The second co-primary endpoint, which Medtronic tested for noninferiority, was a composite of death, disabling stroke or rehospitalization for heart failure. Evolut had a small numerical advantage over Sapien on that endpoint.
Nina Goodheart, Medtronic’s president of structural heart and aortic, said on an investor call on Sunday that “everyone expected a positive trial” but claimed physicians were “shocked” about the magnitude of superiority. Goodheart asked why women should have to tolerate valve dysfunction “when you have a treatment option that doesn't have it?” and expects that thinking to shape discussions about valve selection.
“Every physician has to start their heart team meetings next week asking ... ‘In this patient, based on this randomized clinical trial, a landmark trial, why would you not put Evolut in?’ Physicians are going to have to rationalize that. It's going to be hard to rationalize after we see this data,” Goodheart said. “So, do I think we're going to see some meaningful shifting? Yes. Do I think it's going to take some time? Of course.”
CEO Geoff Martha added that Medtronic has “some really simple messaging” on the head-to-head performance of the devices, and the company will “make sure that clinicians and patients get this message and clearly understand the benefits.”
J.P. Morgan analysts were critical of Medtronic's results, writing in a note to investors that the trial outcomes “deviate significantly from what’s seen in clinical practice and prior trial results for Sapien.” The analyst noted two key factors on the results: the trial was designed at the discretion of Medtronic, without input from the Food and Drug Administration, and there “appears” to be an under-sizing of Edwards’ Sapien valves, which could explain the real-world outcomes.

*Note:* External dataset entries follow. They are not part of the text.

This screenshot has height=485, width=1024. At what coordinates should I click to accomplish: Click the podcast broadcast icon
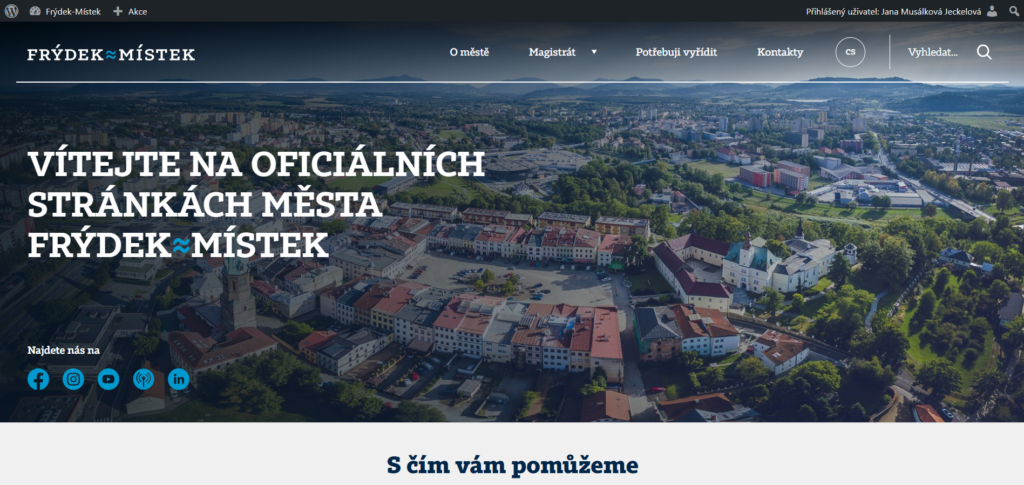(x=143, y=379)
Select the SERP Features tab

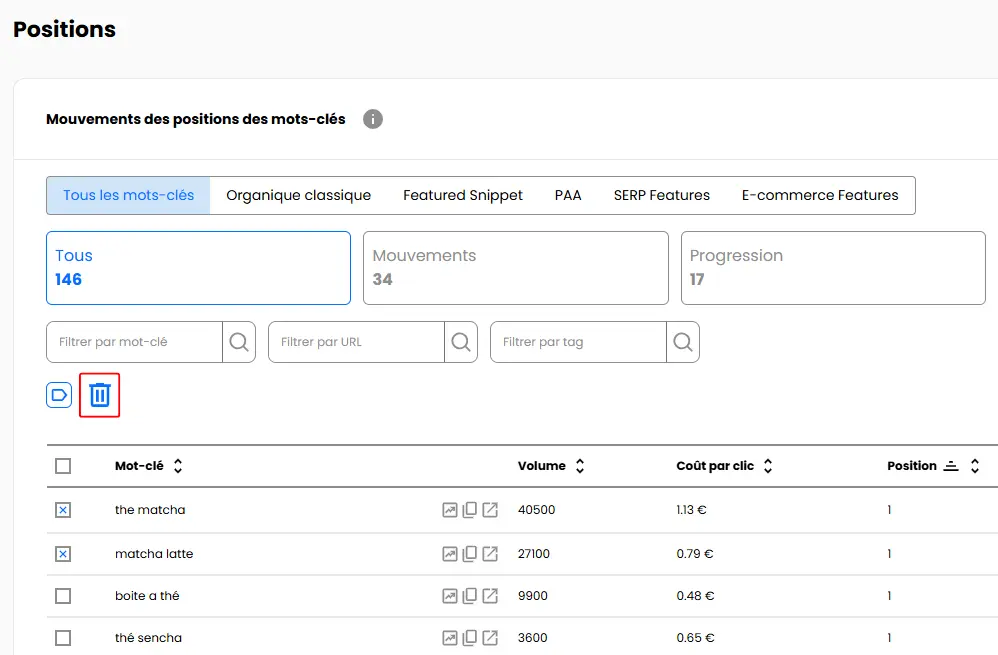(661, 195)
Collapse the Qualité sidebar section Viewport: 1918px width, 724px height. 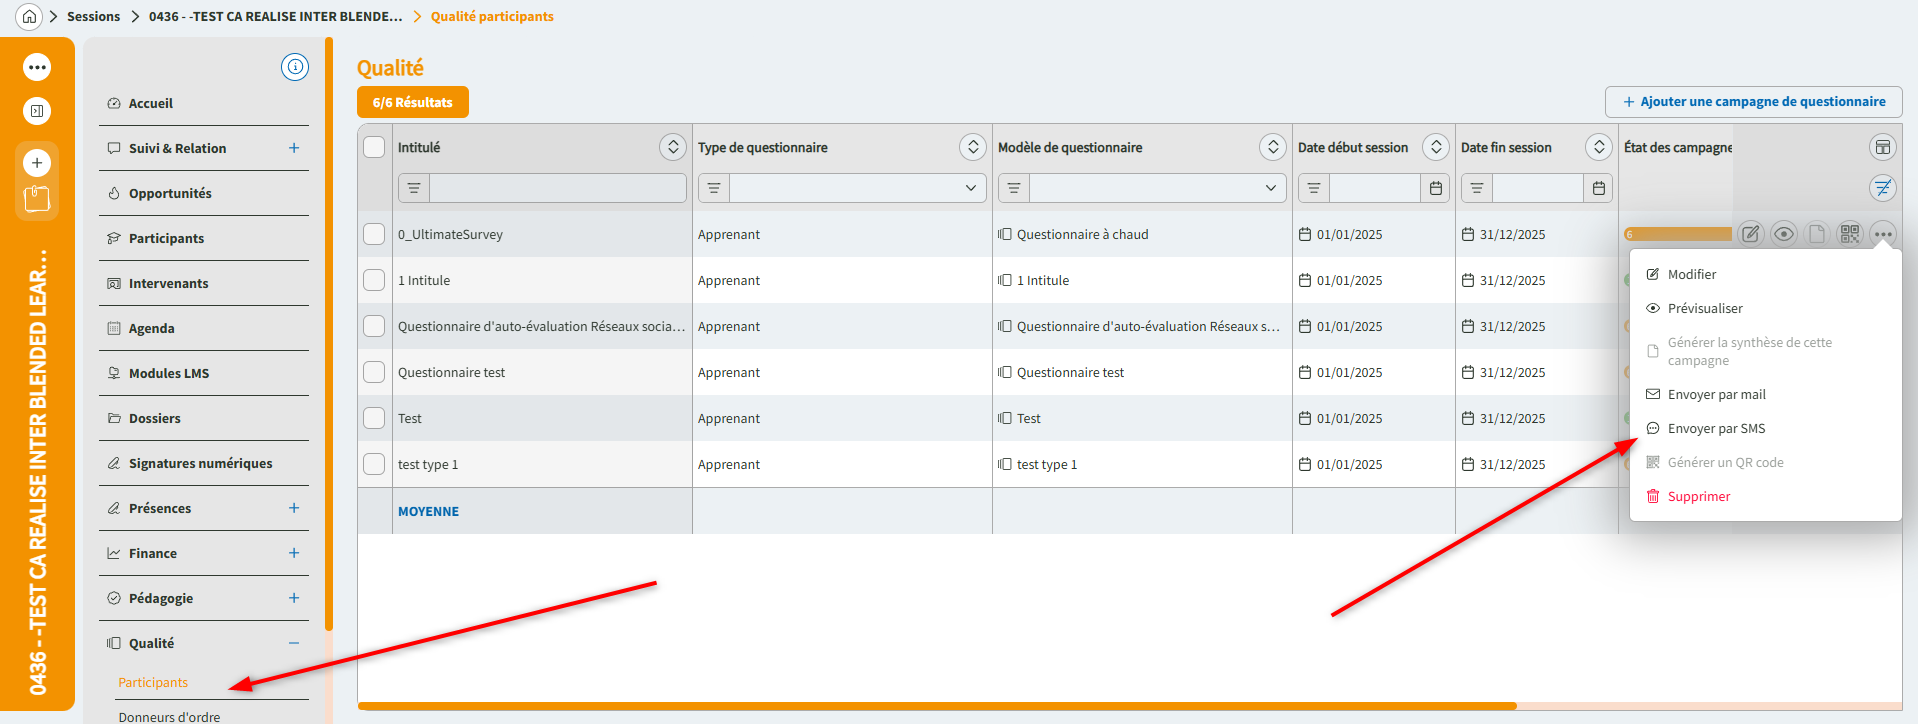[294, 643]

“While the headline reads positive for [Medtronic,] we don’t expect today’s results to shift clinical practice or TAVR share, and could actually lead to a relief rally in [Edwards’] shares, in our view,” the analysts wrote.
The head-to-head trial was one of two main areas of focus for Medtronic at ACC. The other was Evolut FX+, a new TAVR device that the FDA approved in March. Medtronic plans to start cases in the spring ahead of a full market release in the summer, Goodheart said.
Evolut FX+ is designed to have the radial strength and hemodynamics of its predecessors and address a perceived issue with coronary access, she explained.
“As [patients] continue to get younger, physicians have said they want to be able to make sure that they can get to the coronary arteries. There was a perception that it was a little bit harder to do it through this tall frame,” Goodheart said. “We have fixed that. I think we have put that now to rest with FX+.”